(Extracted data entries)
════════

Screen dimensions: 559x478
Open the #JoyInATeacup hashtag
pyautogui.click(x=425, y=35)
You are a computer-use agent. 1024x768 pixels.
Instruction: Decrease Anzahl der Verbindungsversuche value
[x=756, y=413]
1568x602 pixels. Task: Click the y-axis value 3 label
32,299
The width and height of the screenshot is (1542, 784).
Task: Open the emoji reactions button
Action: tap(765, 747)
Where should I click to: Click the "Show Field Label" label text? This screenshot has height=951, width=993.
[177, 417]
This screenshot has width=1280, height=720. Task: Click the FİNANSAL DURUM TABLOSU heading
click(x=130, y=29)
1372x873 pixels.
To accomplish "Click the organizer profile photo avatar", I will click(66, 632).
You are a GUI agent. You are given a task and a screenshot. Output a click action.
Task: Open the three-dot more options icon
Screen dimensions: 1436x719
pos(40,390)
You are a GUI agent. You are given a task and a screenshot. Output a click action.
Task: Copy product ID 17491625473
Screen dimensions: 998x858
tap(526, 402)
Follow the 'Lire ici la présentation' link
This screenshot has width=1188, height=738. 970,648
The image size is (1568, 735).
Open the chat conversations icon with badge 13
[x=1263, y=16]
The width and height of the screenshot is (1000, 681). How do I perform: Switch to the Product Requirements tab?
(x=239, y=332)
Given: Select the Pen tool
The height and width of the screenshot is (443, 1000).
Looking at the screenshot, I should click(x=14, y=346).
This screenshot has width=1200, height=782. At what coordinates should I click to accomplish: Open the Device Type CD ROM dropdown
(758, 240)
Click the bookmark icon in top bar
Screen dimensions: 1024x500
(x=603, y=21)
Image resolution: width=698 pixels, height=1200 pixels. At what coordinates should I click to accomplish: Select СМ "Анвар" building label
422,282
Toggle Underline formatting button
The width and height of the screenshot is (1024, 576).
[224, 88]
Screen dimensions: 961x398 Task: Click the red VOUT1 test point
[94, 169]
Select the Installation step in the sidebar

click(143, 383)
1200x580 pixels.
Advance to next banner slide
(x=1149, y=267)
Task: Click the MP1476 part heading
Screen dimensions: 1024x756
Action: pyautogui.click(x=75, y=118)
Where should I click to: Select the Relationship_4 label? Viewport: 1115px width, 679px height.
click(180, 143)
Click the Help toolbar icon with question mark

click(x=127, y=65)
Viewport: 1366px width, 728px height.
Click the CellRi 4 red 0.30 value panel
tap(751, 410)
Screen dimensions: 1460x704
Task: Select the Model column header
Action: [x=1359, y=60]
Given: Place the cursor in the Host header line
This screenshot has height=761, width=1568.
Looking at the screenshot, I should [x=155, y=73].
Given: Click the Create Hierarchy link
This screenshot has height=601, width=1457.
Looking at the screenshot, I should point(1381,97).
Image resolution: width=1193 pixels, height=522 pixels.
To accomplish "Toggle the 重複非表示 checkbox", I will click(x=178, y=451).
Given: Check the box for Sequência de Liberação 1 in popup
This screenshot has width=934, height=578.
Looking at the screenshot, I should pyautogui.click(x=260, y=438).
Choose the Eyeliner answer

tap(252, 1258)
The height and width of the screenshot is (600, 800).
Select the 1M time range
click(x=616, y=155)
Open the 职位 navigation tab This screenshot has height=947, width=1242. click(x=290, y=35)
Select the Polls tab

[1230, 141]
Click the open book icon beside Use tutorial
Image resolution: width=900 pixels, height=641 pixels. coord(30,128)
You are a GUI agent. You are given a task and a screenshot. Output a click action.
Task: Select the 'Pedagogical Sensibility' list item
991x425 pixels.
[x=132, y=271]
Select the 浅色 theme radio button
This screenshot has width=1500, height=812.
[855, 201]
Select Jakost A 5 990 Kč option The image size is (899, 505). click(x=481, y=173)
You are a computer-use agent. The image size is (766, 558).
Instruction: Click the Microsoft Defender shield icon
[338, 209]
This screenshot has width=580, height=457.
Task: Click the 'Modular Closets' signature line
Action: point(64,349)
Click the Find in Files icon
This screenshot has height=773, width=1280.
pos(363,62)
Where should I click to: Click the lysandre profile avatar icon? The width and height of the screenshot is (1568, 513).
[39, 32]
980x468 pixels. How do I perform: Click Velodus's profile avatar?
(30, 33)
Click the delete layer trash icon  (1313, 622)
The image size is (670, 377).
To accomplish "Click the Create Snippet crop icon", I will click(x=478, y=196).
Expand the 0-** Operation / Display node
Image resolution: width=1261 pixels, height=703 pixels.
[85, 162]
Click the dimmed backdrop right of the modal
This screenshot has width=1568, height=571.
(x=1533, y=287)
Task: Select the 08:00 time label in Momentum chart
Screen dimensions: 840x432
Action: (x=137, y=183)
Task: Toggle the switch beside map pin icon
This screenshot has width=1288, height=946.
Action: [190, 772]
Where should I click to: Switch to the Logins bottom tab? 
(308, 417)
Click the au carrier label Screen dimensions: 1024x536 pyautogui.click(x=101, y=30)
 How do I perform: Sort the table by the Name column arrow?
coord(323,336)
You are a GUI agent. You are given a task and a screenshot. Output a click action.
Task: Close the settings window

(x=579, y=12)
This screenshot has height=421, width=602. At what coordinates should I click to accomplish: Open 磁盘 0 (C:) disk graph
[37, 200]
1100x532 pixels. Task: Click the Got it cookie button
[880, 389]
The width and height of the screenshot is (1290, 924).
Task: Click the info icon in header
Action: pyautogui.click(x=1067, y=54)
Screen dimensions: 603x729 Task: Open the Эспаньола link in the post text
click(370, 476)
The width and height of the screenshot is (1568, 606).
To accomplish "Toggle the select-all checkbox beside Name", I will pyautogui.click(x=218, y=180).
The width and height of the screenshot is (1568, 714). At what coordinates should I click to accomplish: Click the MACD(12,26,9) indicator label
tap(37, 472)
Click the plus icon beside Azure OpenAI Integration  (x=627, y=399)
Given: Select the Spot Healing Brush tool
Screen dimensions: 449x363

════════

## AIM OF THE EXERCISE
Only the lines from the first line of the records through the line with "1372x873 pixels." should be reproduced, exactly and with nothing added.

## ANSWER TO THIS PROBLEM
Screen dimensions: 559x478
Open the #JoyInATeacup hashtag
pyautogui.click(x=425, y=35)
You are a computer-use agent. 1024x768 pixels.
Instruction: Decrease Anzahl der Verbindungsversuche value
[x=756, y=413]
1568x602 pixels. Task: Click the y-axis value 3 label
32,299
The width and height of the screenshot is (1542, 784).
Task: Open the emoji reactions button
Action: tap(765, 747)
Where should I click to: Click the "Show Field Label" label text? This screenshot has height=951, width=993.
[177, 417]
This screenshot has width=1280, height=720. Task: Click the FİNANSAL DURUM TABLOSU heading
click(x=130, y=29)
1372x873 pixels.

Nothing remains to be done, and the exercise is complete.